:: INPUT FOR THIS TASK ::
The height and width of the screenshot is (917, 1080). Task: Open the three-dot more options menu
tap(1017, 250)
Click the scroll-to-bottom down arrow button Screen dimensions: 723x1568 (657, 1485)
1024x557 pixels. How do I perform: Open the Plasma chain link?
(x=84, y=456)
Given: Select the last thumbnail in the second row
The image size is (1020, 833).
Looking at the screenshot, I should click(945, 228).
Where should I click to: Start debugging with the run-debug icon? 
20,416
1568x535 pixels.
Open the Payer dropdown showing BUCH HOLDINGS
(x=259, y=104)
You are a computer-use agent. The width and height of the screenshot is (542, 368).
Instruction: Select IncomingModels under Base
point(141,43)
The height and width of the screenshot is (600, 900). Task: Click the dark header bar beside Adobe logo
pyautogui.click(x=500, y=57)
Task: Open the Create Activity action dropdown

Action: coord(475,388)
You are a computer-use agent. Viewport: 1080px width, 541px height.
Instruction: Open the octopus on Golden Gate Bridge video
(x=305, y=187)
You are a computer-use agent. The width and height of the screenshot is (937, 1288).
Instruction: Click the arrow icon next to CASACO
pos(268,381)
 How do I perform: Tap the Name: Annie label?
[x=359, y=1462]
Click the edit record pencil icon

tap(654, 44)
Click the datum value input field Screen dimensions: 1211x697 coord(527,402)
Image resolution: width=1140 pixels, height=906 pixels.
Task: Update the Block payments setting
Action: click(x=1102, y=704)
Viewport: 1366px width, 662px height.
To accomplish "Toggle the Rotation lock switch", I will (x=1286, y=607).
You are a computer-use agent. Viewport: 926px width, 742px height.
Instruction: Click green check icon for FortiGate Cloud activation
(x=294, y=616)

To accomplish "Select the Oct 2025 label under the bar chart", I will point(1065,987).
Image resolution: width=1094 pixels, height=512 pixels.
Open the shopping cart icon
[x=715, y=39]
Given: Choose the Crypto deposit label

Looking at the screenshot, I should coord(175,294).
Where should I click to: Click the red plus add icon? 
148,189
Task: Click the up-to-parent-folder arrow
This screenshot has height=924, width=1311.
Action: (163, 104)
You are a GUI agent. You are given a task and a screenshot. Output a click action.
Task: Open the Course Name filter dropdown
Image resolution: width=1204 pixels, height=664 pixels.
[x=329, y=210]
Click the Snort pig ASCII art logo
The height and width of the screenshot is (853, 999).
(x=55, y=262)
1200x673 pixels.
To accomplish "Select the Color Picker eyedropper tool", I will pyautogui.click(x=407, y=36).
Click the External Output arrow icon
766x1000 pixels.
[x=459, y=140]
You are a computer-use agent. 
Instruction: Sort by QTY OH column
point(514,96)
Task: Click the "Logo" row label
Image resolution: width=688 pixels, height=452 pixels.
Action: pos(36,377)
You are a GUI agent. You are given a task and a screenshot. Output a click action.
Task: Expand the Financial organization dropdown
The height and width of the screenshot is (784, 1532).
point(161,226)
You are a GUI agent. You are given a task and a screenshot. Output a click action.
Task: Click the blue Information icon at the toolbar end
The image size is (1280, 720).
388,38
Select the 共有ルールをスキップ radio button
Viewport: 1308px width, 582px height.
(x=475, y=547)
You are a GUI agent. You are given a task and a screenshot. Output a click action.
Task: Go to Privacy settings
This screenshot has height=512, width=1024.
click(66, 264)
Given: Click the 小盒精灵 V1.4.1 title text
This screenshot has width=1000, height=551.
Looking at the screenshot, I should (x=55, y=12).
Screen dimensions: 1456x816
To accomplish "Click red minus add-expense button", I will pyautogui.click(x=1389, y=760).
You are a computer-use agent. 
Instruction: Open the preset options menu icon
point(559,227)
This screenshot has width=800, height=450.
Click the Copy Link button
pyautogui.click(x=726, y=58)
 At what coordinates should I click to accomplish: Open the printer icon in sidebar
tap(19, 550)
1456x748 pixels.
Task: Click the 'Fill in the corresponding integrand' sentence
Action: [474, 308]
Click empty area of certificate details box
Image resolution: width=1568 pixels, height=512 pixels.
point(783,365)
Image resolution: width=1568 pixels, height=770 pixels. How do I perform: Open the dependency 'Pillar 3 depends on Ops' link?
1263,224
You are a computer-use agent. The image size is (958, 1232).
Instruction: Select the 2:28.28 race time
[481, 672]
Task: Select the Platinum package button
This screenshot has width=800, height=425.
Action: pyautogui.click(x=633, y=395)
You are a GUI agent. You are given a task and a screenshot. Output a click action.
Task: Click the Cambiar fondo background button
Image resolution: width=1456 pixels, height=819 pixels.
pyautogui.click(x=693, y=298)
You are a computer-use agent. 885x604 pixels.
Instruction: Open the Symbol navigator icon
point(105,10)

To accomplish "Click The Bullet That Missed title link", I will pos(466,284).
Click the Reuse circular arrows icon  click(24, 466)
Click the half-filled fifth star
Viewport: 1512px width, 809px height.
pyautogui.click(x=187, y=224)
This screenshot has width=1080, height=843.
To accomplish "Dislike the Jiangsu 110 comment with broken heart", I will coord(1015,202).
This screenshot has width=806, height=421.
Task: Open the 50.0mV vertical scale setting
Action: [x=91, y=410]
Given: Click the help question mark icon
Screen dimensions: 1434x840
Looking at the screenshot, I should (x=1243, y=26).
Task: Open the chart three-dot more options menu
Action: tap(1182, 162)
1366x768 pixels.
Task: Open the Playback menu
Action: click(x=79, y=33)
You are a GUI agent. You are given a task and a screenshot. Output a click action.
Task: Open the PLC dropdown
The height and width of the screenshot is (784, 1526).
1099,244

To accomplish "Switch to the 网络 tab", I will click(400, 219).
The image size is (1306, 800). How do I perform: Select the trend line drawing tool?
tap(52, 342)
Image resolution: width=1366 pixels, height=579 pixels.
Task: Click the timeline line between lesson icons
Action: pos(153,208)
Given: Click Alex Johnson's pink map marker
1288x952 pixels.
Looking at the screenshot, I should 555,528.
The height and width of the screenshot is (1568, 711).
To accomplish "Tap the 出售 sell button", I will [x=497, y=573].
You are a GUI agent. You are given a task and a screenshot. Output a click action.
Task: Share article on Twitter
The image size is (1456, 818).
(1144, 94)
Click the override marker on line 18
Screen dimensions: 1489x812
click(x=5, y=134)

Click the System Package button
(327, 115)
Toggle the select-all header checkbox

:: SET EXERCISE ::
Copy the data above word for word, from the line with "Click the scroll-to-bottom" up to and including the line with "Action: (163, 104)".

:: WRITTEN ANSWER ::
Click the scroll-to-bottom down arrow button Screen dimensions: 723x1568 (657, 1485)
1024x557 pixels. How do I perform: Open the Plasma chain link?
(x=84, y=456)
Given: Select the last thumbnail in the second row
The image size is (1020, 833).
Looking at the screenshot, I should click(945, 228).
Where should I click to: Start debugging with the run-debug icon? 
20,416
1568x535 pixels.
Open the Payer dropdown showing BUCH HOLDINGS
(x=259, y=104)
You are a computer-use agent. The width and height of the screenshot is (542, 368).
Instruction: Select IncomingModels under Base
point(141,43)
The height and width of the screenshot is (600, 900). Task: Click the dark header bar beside Adobe logo
pyautogui.click(x=500, y=57)
Task: Open the Create Activity action dropdown

Action: coord(475,388)
You are a computer-use agent. Viewport: 1080px width, 541px height.
Instruction: Open the octopus on Golden Gate Bridge video
(x=305, y=187)
You are a computer-use agent. The width and height of the screenshot is (937, 1288).
Instruction: Click the arrow icon next to CASACO
pos(268,381)
 How do I perform: Tap the Name: Annie label?
[x=359, y=1462]
Click the edit record pencil icon

tap(654, 44)
Click the datum value input field Screen dimensions: 1211x697 coord(527,402)
Image resolution: width=1140 pixels, height=906 pixels.
Task: Update the Block payments setting
Action: click(x=1102, y=704)
Viewport: 1366px width, 662px height.
To accomplish "Toggle the Rotation lock switch", I will (x=1286, y=607).
You are a computer-use agent. Viewport: 926px width, 742px height.
Instruction: Click green check icon for FortiGate Cloud activation
(x=294, y=616)

To accomplish "Select the Oct 2025 label under the bar chart", I will point(1065,987).
Image resolution: width=1094 pixels, height=512 pixels.
Open the shopping cart icon
[x=715, y=39]
Given: Choose the Crypto deposit label

Looking at the screenshot, I should coord(175,294).
Where should I click to: Click the red plus add icon? 
148,189
Task: Click the up-to-parent-folder arrow
This screenshot has height=924, width=1311.
Action: (163, 104)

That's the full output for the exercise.